▸ **EXERCISE**
List every historical name for the river that the Meherrin River text below gives from the Geographic Names Information System.

EXCERPTED TEXT section start

The Meherrin River is a 143.37 mi long river in Virginia and North Carolina in the United States. It is a sixth-order tributary of the Chowan River, which it joins in Hertford County, North Carolina.

==Etymology==
The river was named after the Meherrin Indians, whose territory was along it. According to the Geographic Names Information System, it has also been known historically as the:
- Maherine River
- Maherrin River
- Mehearin River
- Meherin River
- Pochike River
- Wayanock
- Woodford River

==Course==
The Meherrin River forms at the confluence of the North Meherrin River and South Meherrin River at Reekes Mill, Virginia, then flows southeastward into North Carolina to join the Chowan River about 0.5 mi north of Chowan Beach in Hertford County, North Carolina. A 20 ft high dam on the river creates a reservoir in Emporia, Virginia. For most of its length, the Meherrin is not large enough for commercial traffic, but it widens somewhat between Murfreesboro, North Carolina, and the Chowan. Prior to the American Civil War (1861–1865), this wider section of the river was a significant trading route for Northeastern North Carolina.

==Watershed==
The Meherrin River drainage basin includes an area of 1,601.05 sqmi, receives an average of about 46.3 in of precipitation per year, has a wetness index of 495.22, and is about 46% forested.

EXCERPTED TEXT section end
RECORDS section start

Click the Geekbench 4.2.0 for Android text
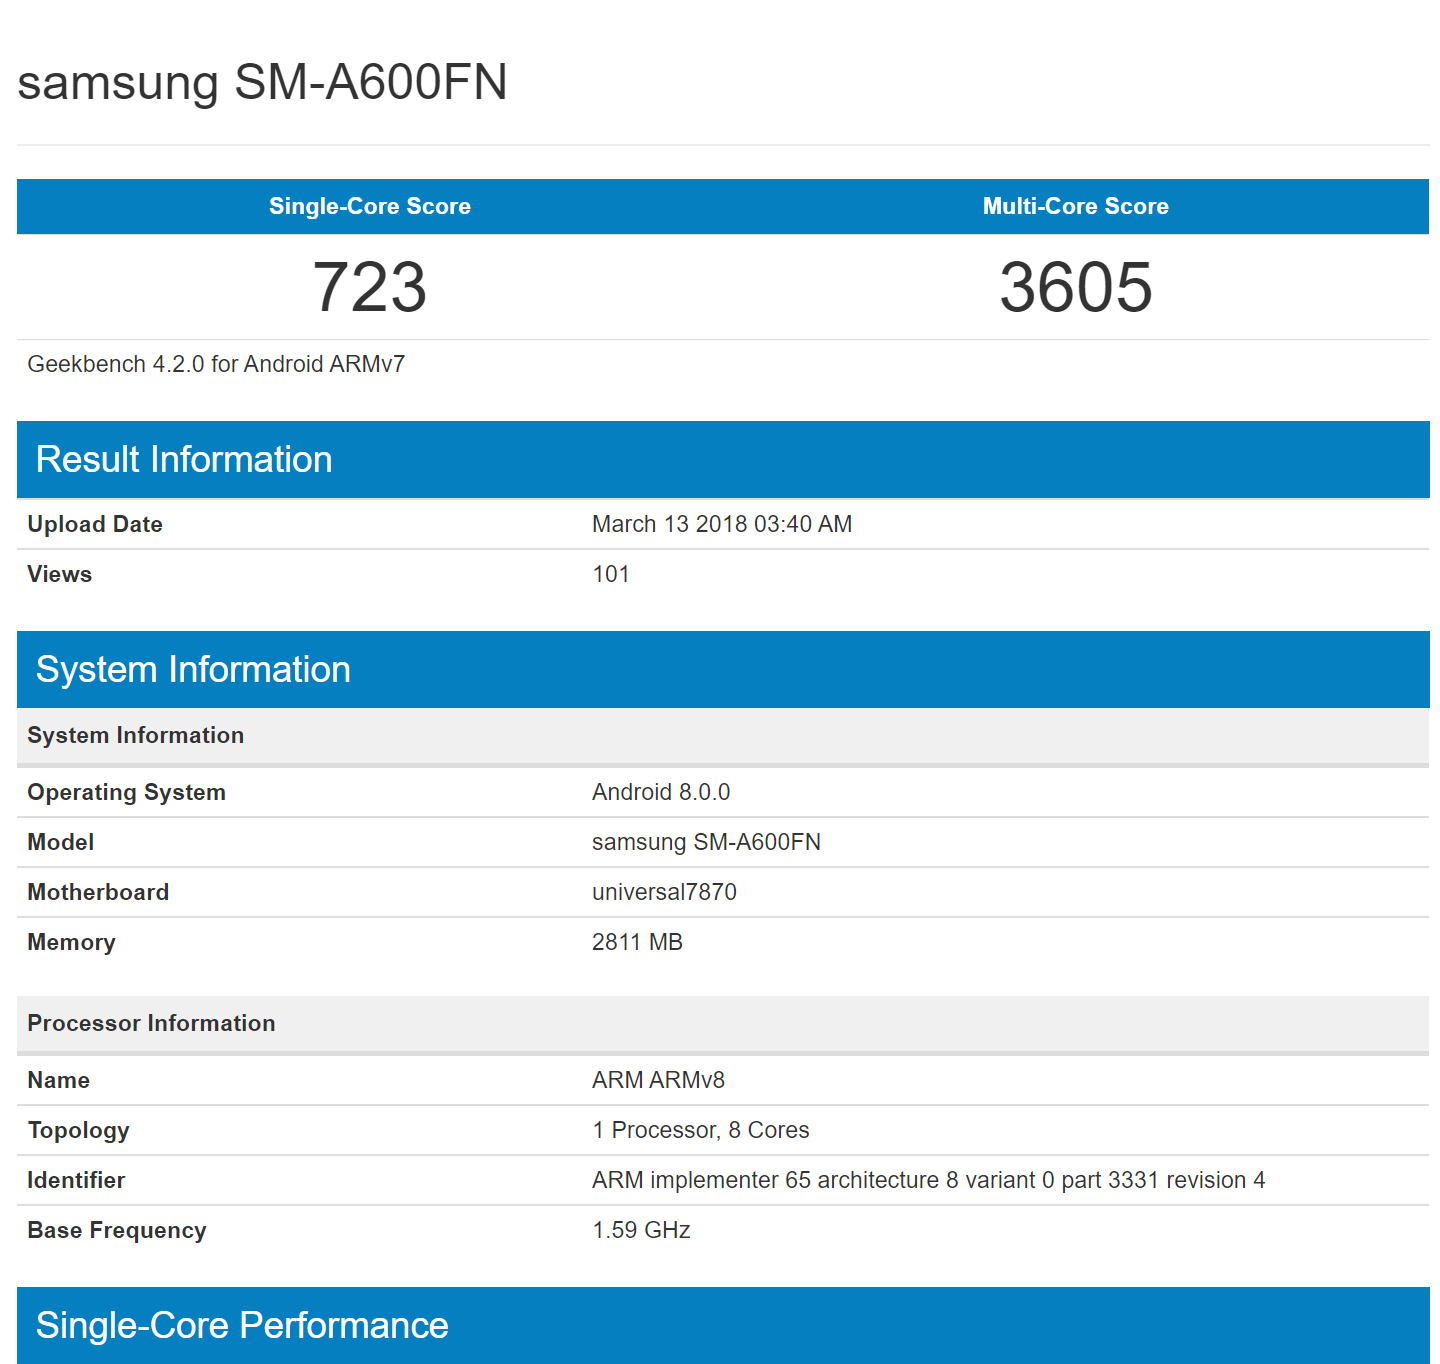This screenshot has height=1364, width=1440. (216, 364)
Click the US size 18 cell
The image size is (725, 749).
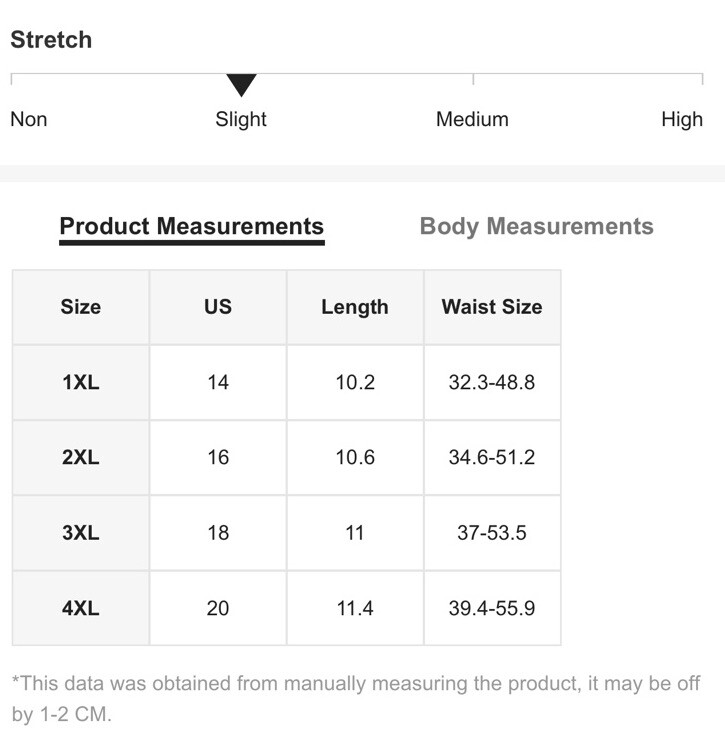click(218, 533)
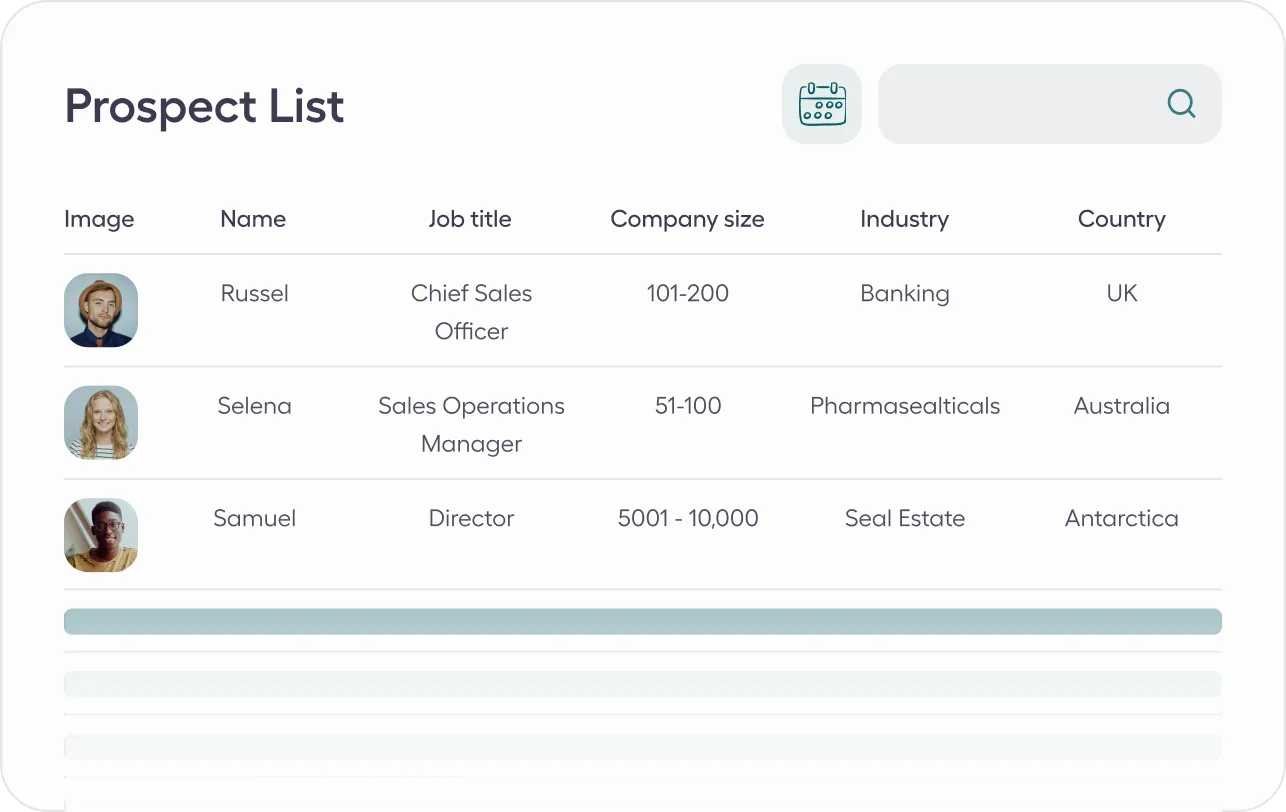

RECORDS section end
RECORDS section start

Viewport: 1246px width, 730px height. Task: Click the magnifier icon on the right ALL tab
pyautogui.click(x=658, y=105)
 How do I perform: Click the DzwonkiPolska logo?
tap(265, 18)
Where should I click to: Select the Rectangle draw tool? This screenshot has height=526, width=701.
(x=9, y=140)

RECORDS section end

▸ **ANSWER SPACE**
- Maherine River
- Maherrin River
- Mehearin River
- Meherin River
- Pochike River
- Wayanock
- Woodford River